**Problem to solve**
Keep the pictures out. Write out every line of the listing exactly.

----- The data

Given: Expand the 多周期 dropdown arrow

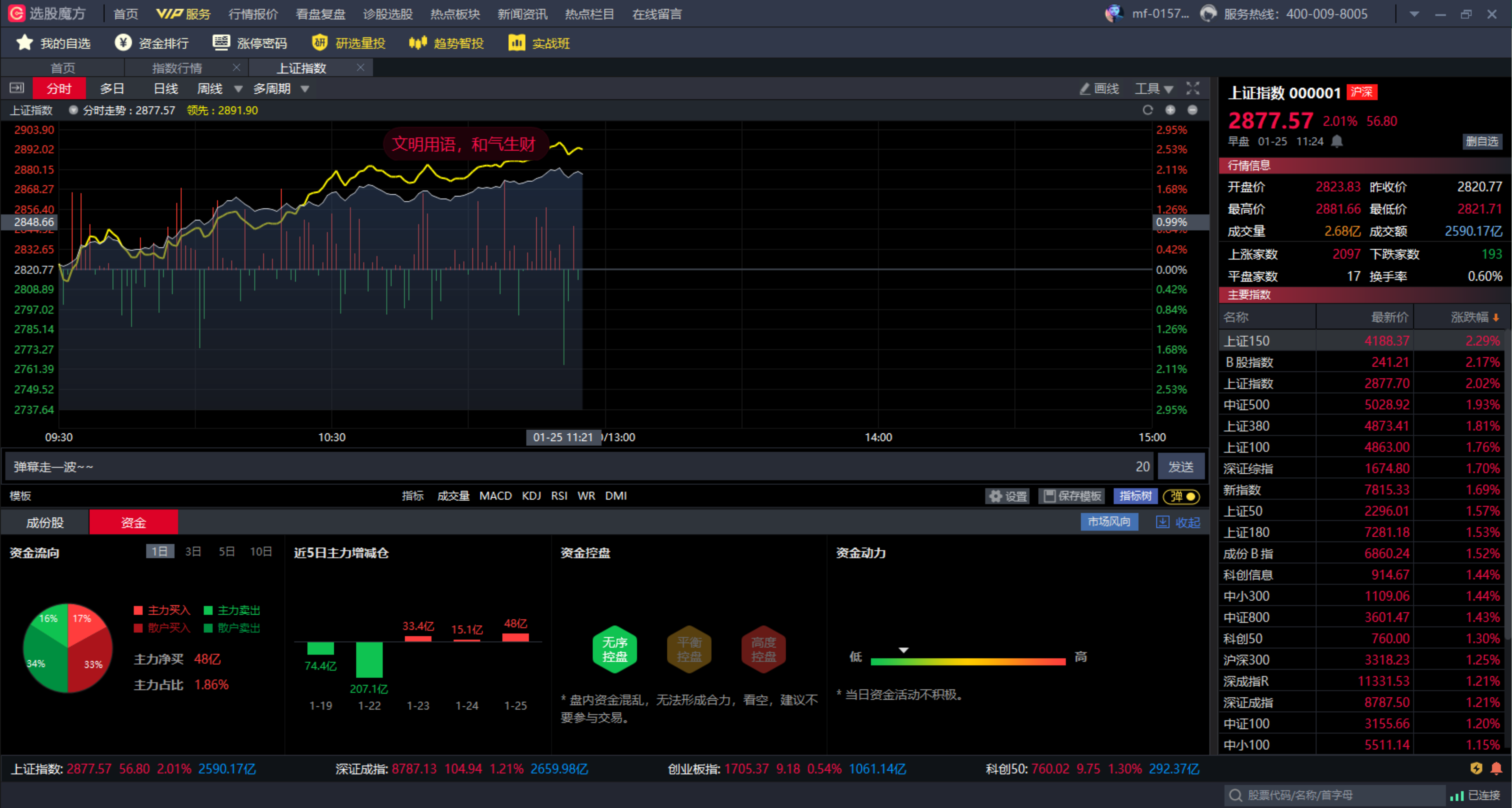Looking at the screenshot, I should (305, 89).
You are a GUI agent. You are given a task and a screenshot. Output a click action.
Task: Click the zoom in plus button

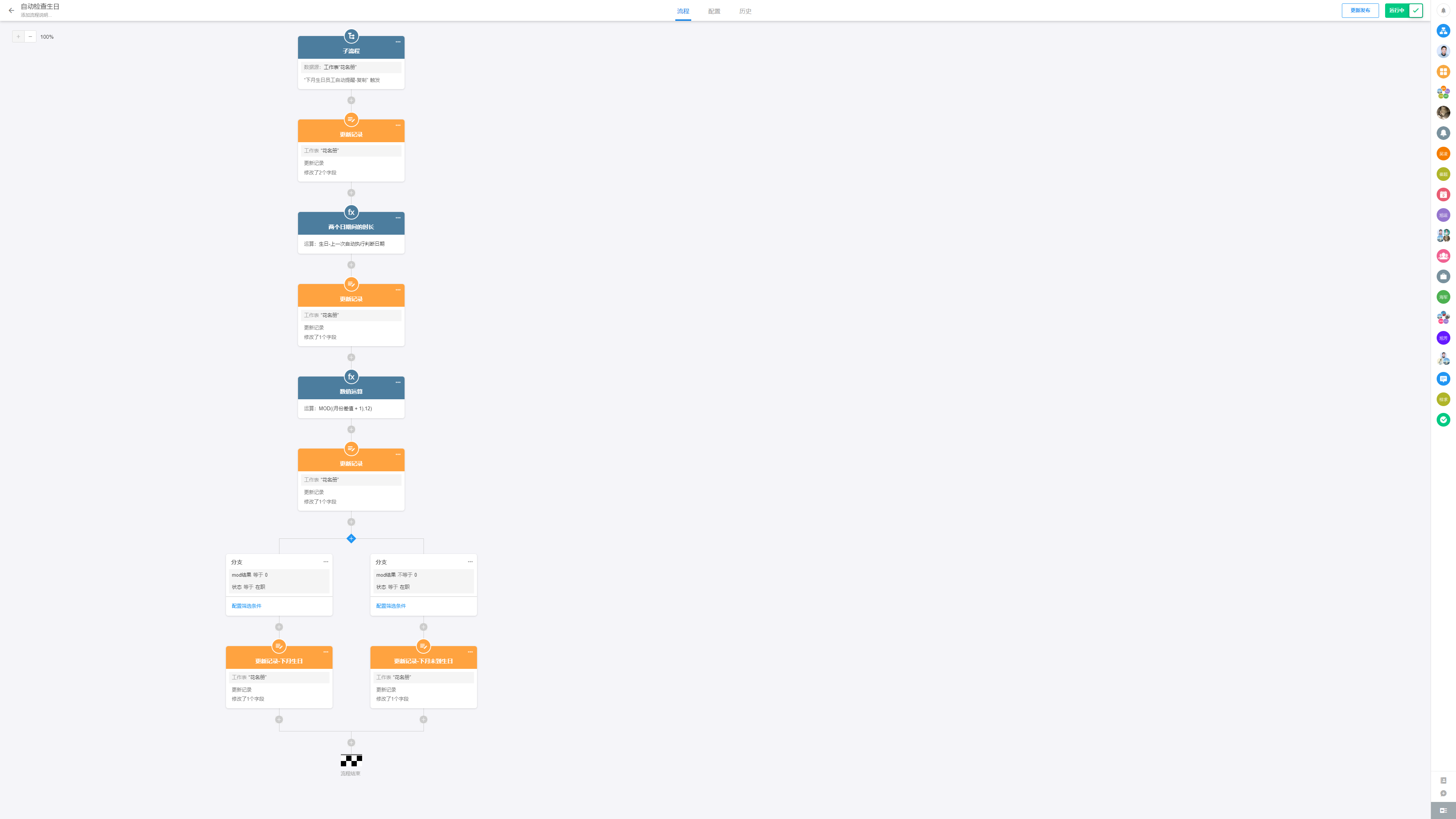pyautogui.click(x=18, y=37)
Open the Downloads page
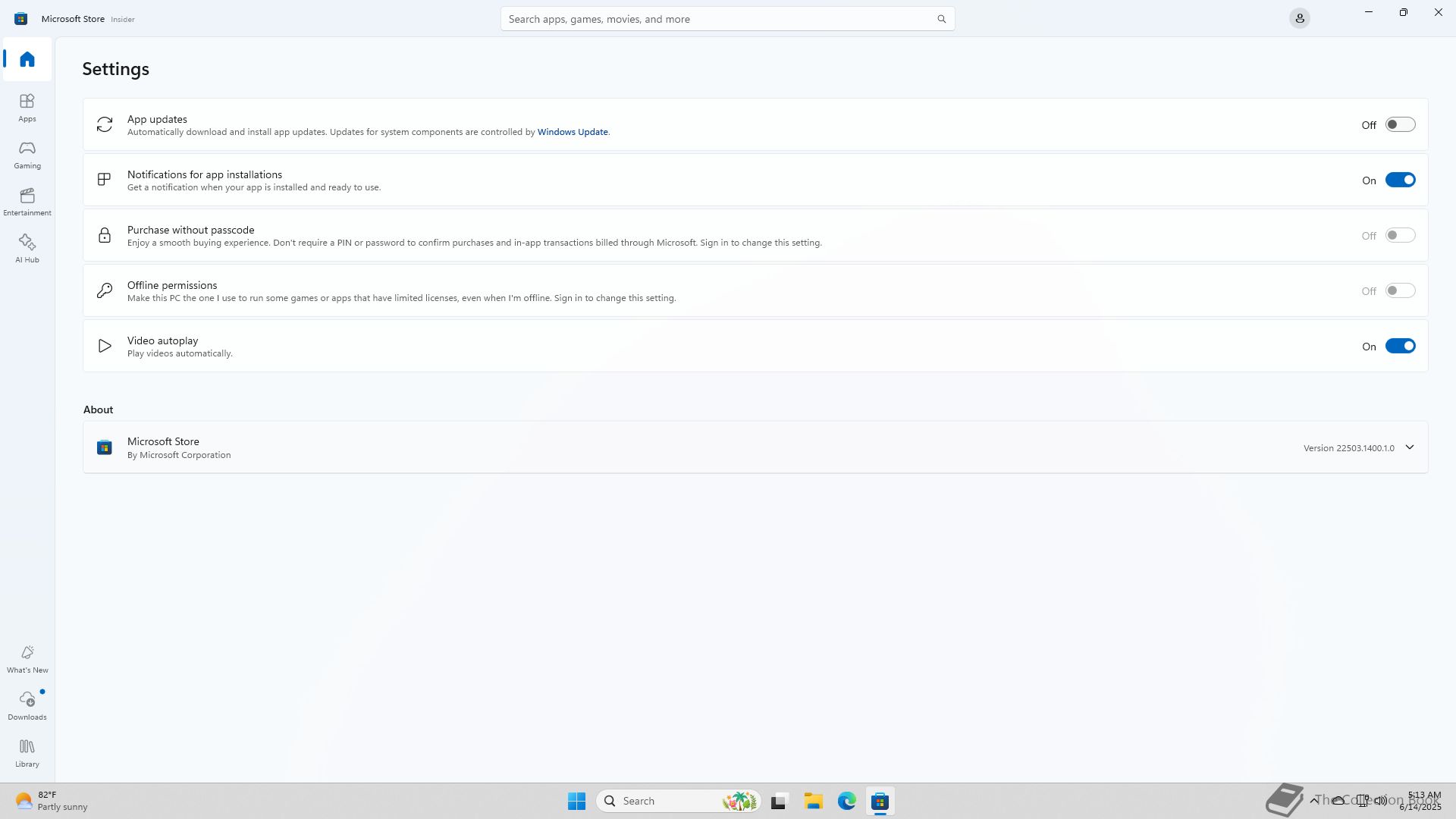1456x819 pixels. pyautogui.click(x=27, y=705)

----------

**Result for this exercise**
Given: Expand the 多周期 dropdown arrow

Looking at the screenshot, I should (305, 89).
You are a GUI agent. You are given a task and a screenshot. Output a click action.
Task: Click the zoom in plus button

pyautogui.click(x=18, y=37)
Open the Downloads page
1456x819 pixels. pyautogui.click(x=27, y=705)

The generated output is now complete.